One page strategic plan

Simplicity is gold. Anyone can make any subject complicated. The real winners are folks who simplify things. Look at how Apple made music subscription

Simplicity is gold. Anyone can make any subject complicated. The real winners are folks who simplify things. Look at how Apple made music subscription and streaming so simple. You enjoy any music and your subscription is hustles. You have the option to subscribe per year, and it can auto-renew if you are someone who focuses on personal happiness and great experience instead of minding small things.

People want simplified things. There are so many problems that have the potential to generate money. The challenge is few people can solve the problems simply with a monetization strategy.

After interacting with several executives, I have concluded that fraud risk is a big problem. Financial institutions are spending a fortune trying to find a solution that works in vain. Finding a simple solution to the fraud problem is a big challenge. Anyone can make a complicated solution.  And that is why no one is buying.

If you want your strategic plan to stand out, it should be simple.

A good strategic plan is not:

  1. Many pages
  2. Lots of tables and jargon
  3. Big charts and lots of PPT slide decks
  4. Lots of analysis and market information about SWOT, and similar models.

A good strategy is a simple statement of choices of what the company plans to do and what it will not do.
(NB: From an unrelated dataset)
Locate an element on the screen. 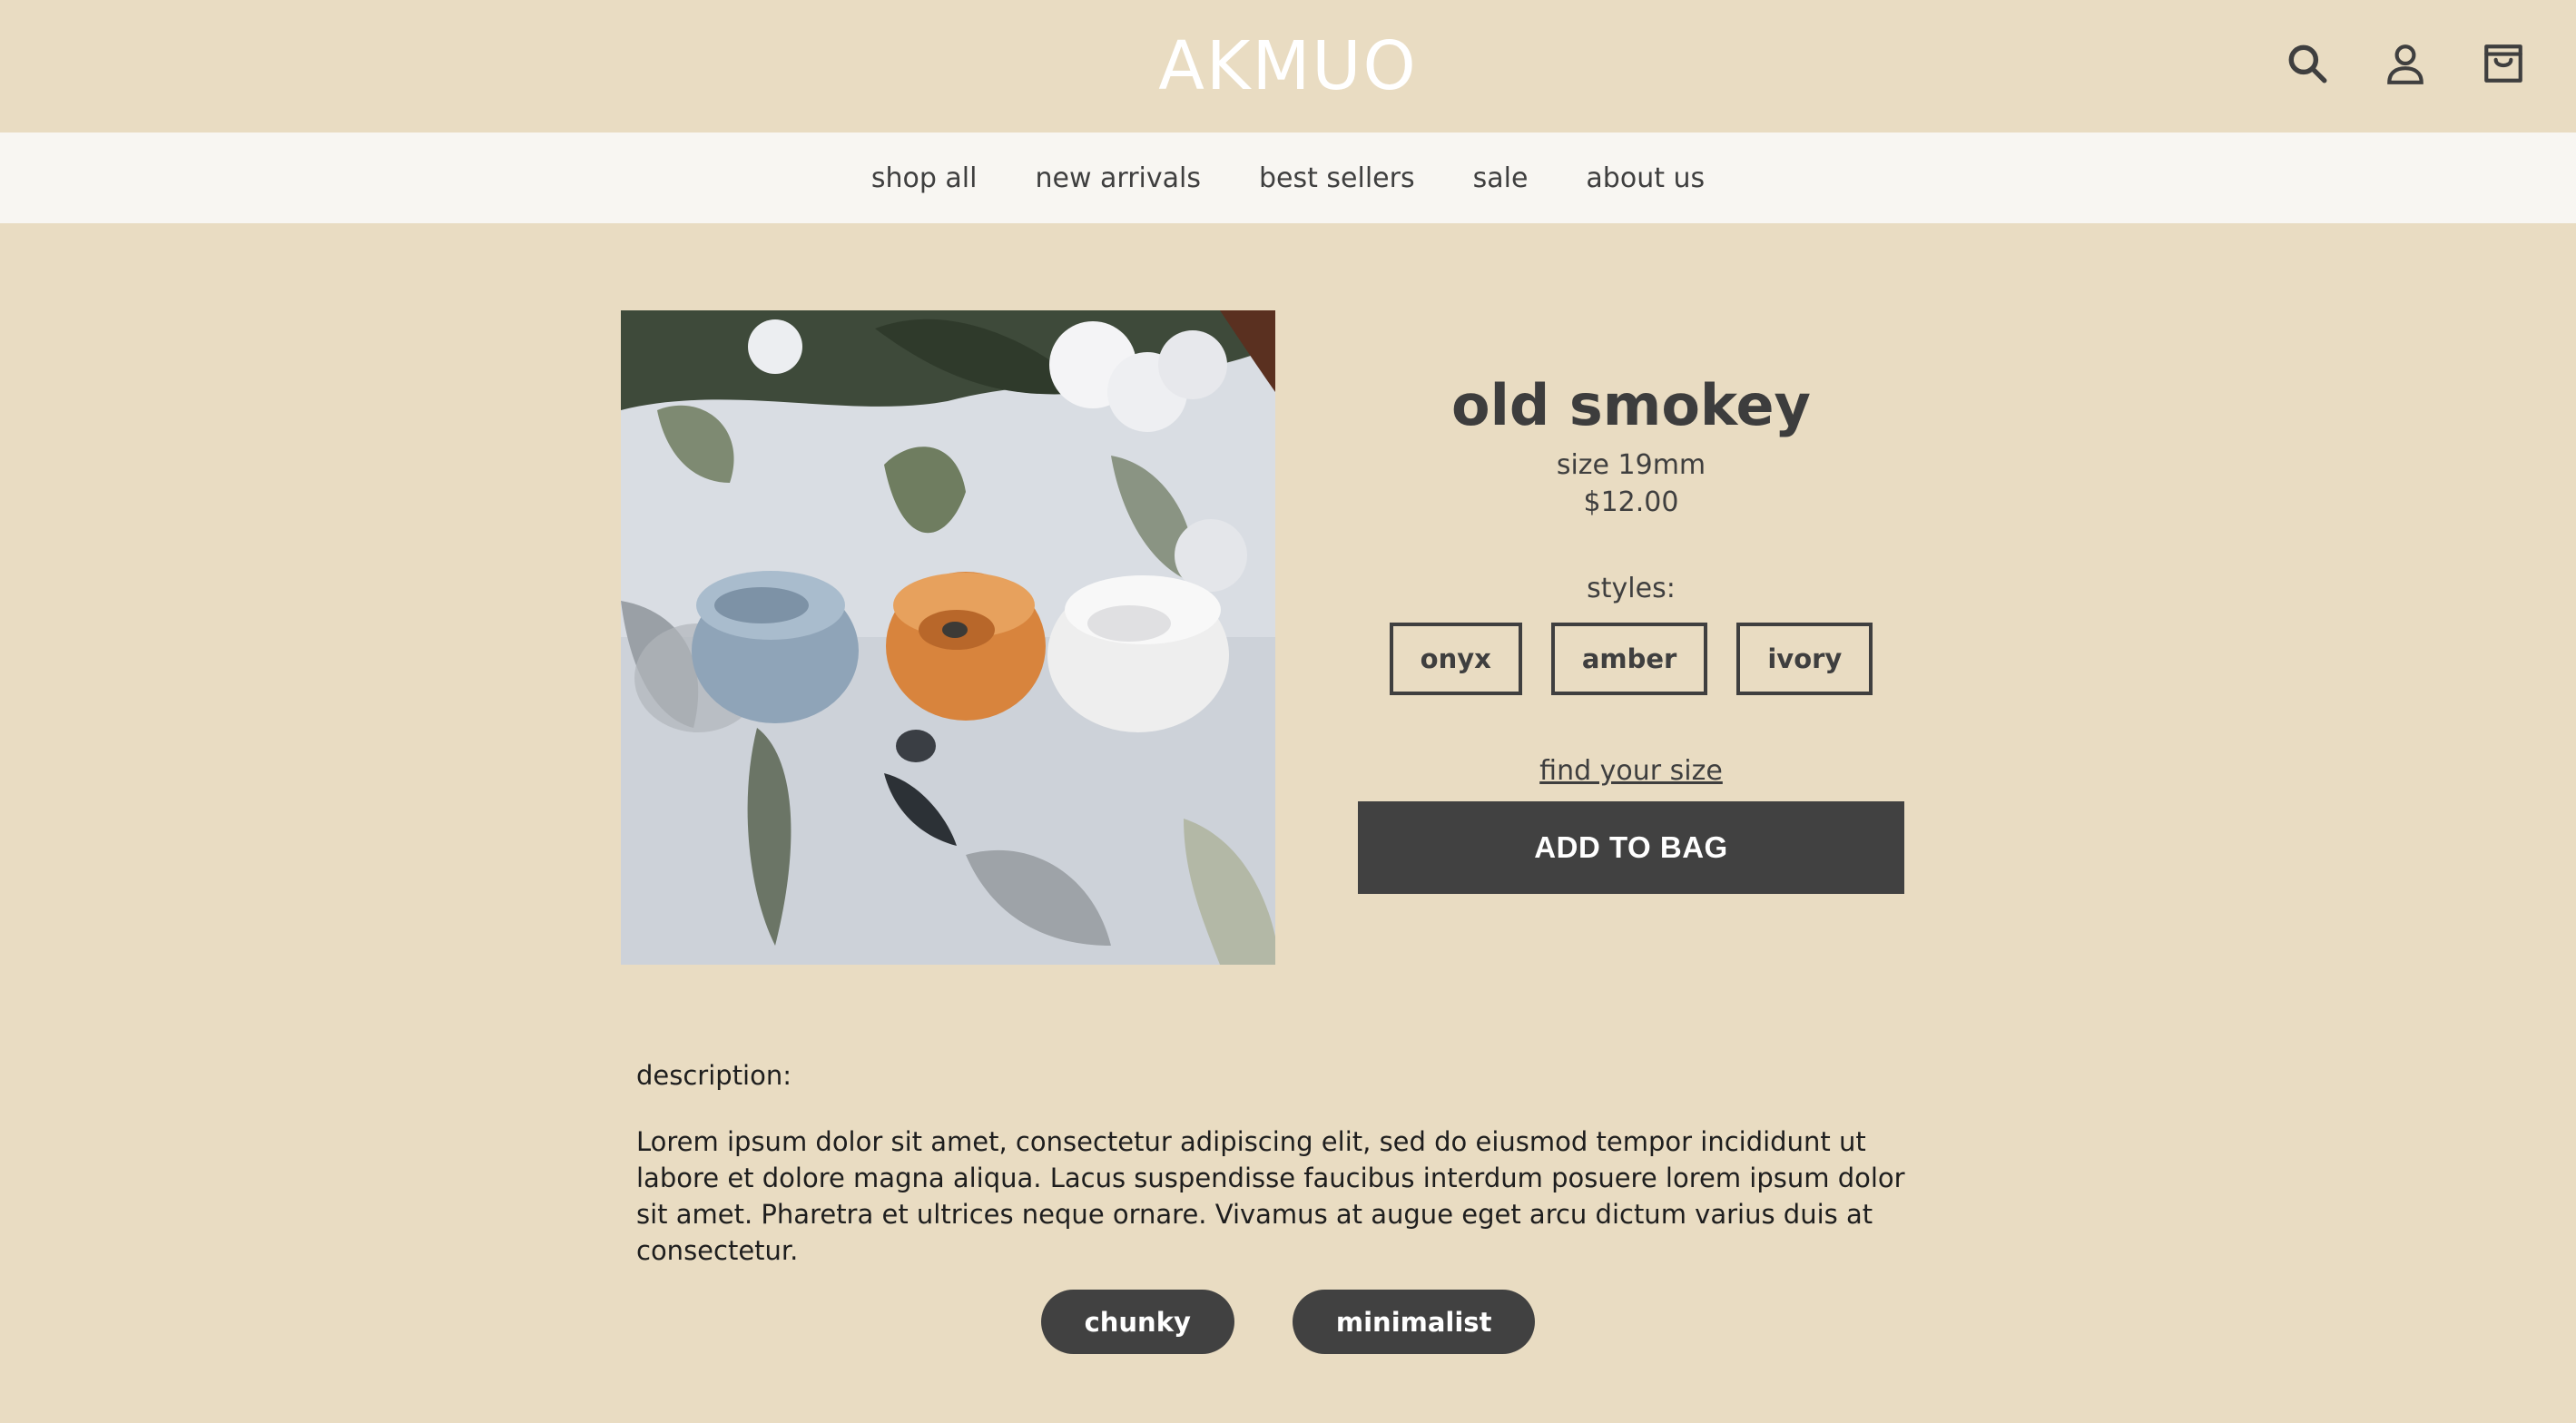 This screenshot has width=2576, height=1423. styles-label: styles: is located at coordinates (1632, 588).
What is your target market? Which products and services will you sell? What are your delivery channels and why? And how do you plan to scale?

A financial institution spent over US $120,000 paying high rated international consultants to document a strategic plan. After chewing all that money, they delivered lots of PowerPoint slide decks and over 300 pages of the document, apparently to justify the fee.
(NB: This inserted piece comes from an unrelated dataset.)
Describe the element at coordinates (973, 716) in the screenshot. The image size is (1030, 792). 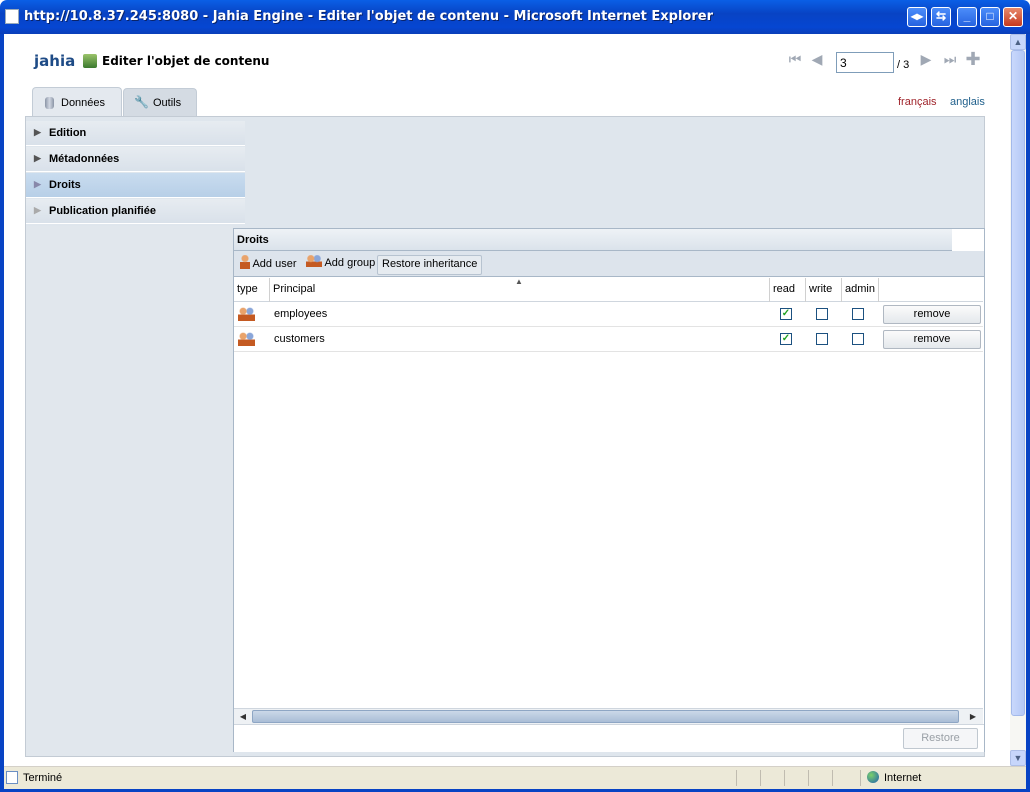
I see `scroll-right-arrow: ▶` at that location.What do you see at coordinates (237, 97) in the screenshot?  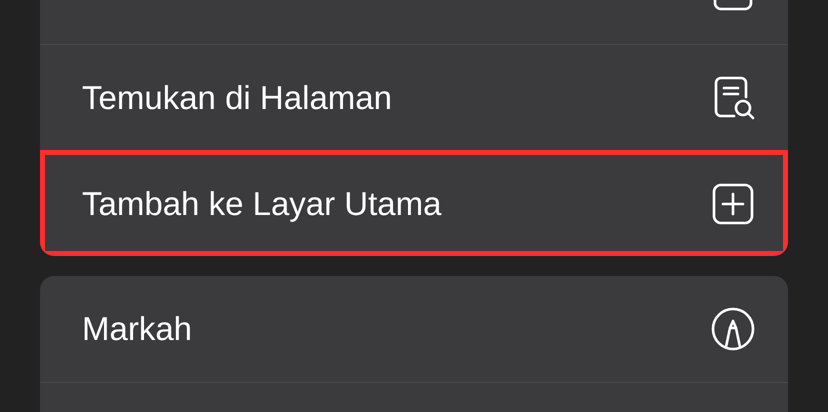 I see `menu-item-label: Temukan di Halaman` at bounding box center [237, 97].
After engaging the CEO for a period of over three months, he finally arranged for me to have a chat with his executive committee team. The CEO’s opening remarks went like this:  “We have already concluded our strategic planning process. But Mustapha requested to have a chat with us about strategy and execution discipline. Since we lose nothing listening to him, I asked him to be present. We shall give him only 10 minutes.
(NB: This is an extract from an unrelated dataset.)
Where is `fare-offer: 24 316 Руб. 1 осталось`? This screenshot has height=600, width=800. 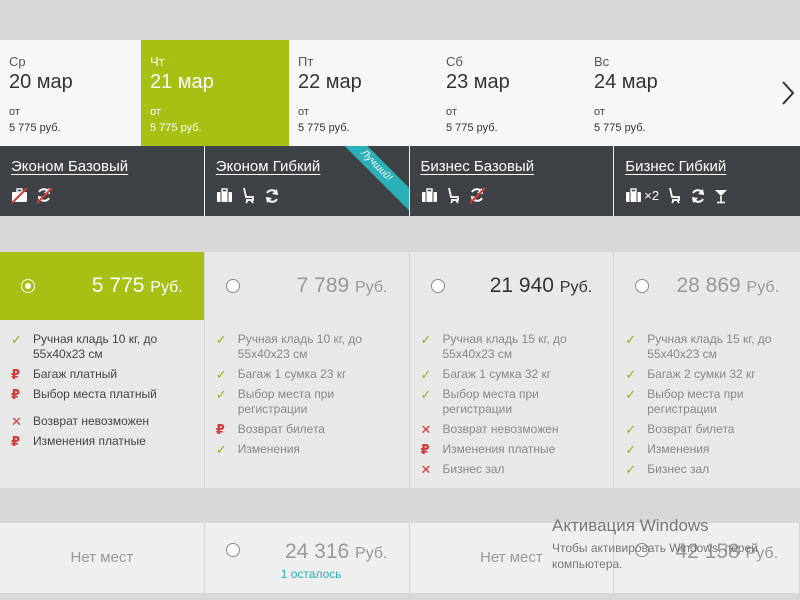
fare-offer: 24 316 Руб. 1 осталось is located at coordinates (307, 558).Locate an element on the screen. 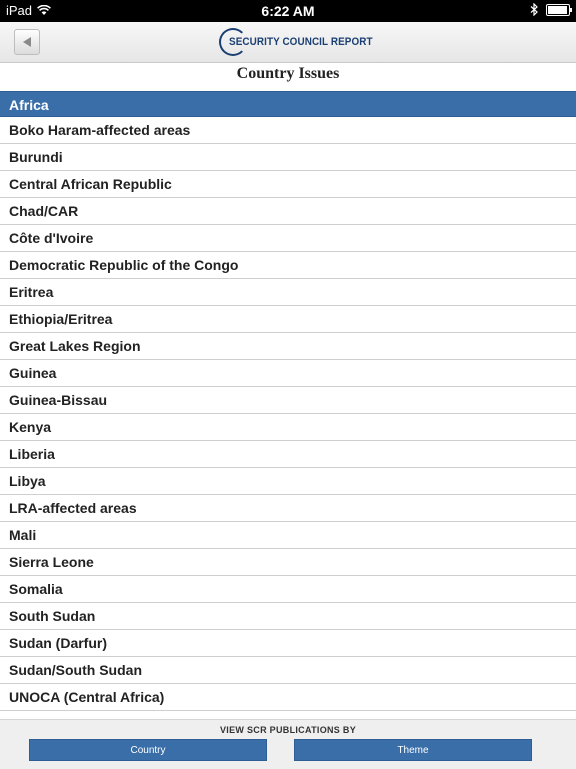 This screenshot has width=576, height=769. battery-icon is located at coordinates (559, 10).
Mustapha, these are all members of the top management team. You have the floor. Talk to us.”

As consultants, we are always looking for such an opportunity to pitch.

“Thanks, Mr Chairman. I will go straight to the point. I am aware you have just launched your new strategic plan. If you don’t mind, please get a copy of your strategic plan and open a page that defines your strategy? What is the strategy in your strategic plan?‘’

You will see people opening page after page. The whole document is like a research paper. Lots of data about the economy, strengths and weaknesses, opportunities and threats that are listed in abstract terms without linkage to the strategic choices to win with the stakeholders against the competition.

So, what is your strategy in the strategic plan?

Keep it short, simple and to the point. You don’t have to spend a fortune to define a clear strategy that is easy to understand and communicate.